Blankly, Hikari reached out. Her fingers trembled so violently she nearly dropped the pill. The nurse steadied her hand—a touch so brief and professional it didn't trigger panic. Hikari dry-swallowed the pill, then cradled the hot cocoa. The heat seeped into her icy fingers. She took a sip. Too sweet. Cloying. But warmth spread through her chest, a small anchor in the storm.
The nurse lingered for a moment, observing Hikari's shallow breaths. "He's strong," she offered quietly, nodding toward the operating room door. "Stubborn. This isn't the first time I've seen him like this, and he still refuses to give in."
Hikari's throat tightened.
Stubborn.
Like holding a pipe from crushing his throat. Like whispering about stars while drowning in blood.
〖Why come back?〗
She screamed inside, staring at the red light.
〖Why come back for this?〗
Hikari took another sip. The sweetness cloyed, thick and artificial, turning to ash on her tongue. The wool blanket scratched her neck like a reminder of rough hands. Overhead, the red light burned—an unblinking, judgmental eye. And beneath it all, beneath the muffled voices and the hum of fluorescents, pulsed the relentless, mocking rhythm: beep-beep-beep. Beep-beep-beep.
Each beat hammered against the memory of that flat, endless tone—the silence of forty-three seconds.
〖He stopped. His heart stopped.〗
The image flooded back: Kuro on the alley floor, face upturned to a rain-slicked sky she couldn't see, expression terrifyingly serene.
〖Peace. He found peace. And they dragged him back.〗
〖Why?〗
The question was a knife twist in her gut, sharper than the phantom hands clutching at her skin.
〖Why fight?
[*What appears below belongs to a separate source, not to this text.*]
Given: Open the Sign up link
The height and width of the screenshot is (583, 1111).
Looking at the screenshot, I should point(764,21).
Why claw back into this mess of blood and pain?〗
She stared at the steel door as if she could see through it—to the scalpels, the clamps, the frantic hands trying to stitch together what the pipe and the fists had shattered. Trying to reignite the stubborn spark in a man who'd seemed, for forty-three blessed seconds, to have finally let go.
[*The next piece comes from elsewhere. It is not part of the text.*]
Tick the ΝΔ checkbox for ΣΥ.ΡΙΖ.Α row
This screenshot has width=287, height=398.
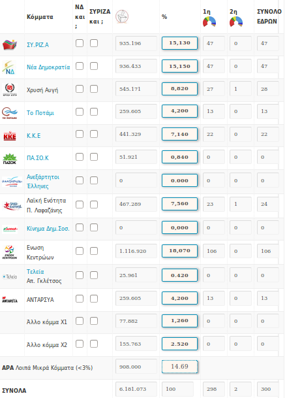tap(80, 43)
"Stubborn," the nurse had called him. The word tasted bitter now. Was it stubbornness? Or was it something heavier? A debt? A promise spoken in blood and desperation in a rain-drenched alley?
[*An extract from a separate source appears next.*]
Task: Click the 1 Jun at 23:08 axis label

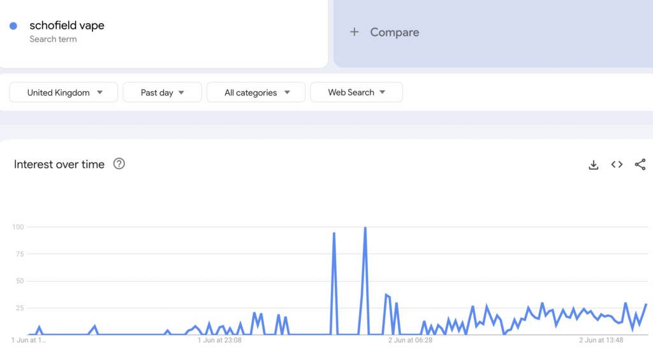Action: pos(219,340)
〖He talked death out of me. And Death took him instead. For forty-three seconds.〗
Now, behind that door, Kuro was fighting death again. Talking it out of himself? Or just proving the old nurse right? Proving he was too damned stubborn to lie down and accept the peace he'd seemingly craved?
Was it even peace?
The hot cocoa trembled violently in her hands. She set it down on the floor beside the chair, the sweet steam suddenly nauseating. She pulled the scratchy blanket tighter, burrowing into its meager warmth, her eyes fixed on the red light.
〖Come back if.. if I may ask,〗 she willed silently, the thought raw and surprising even to her.
〖Be stubborn. Just.. Just this once, be selfish and stubborn and come back. Because if you don't…〗
She didn't finish the thought. The alternative was the quiet. The stars. The endless peace he'd whispered about.
〖Peace.〗
And the terrifying possibility that forty-three seconds might have been enough to show him how much easier it was to stay gone. The beep-beep-beep continued, a fragile lifeline tethering him to this side of the steel door. To her.
The scratchy blanket became an anchor as Hikari drifted, unaware she'd pulled it over her head like a hood. The world narrowed to darkness and the relentless beep-beep-beep echoing from behind the steel door. Jin paced like a caged predator—boots pounding the linoleum—his fury a palpable heat in the sterile chill. She watched him through heavy eyelids, a blur of tension and coiled violence, until exhaustion dragged her under.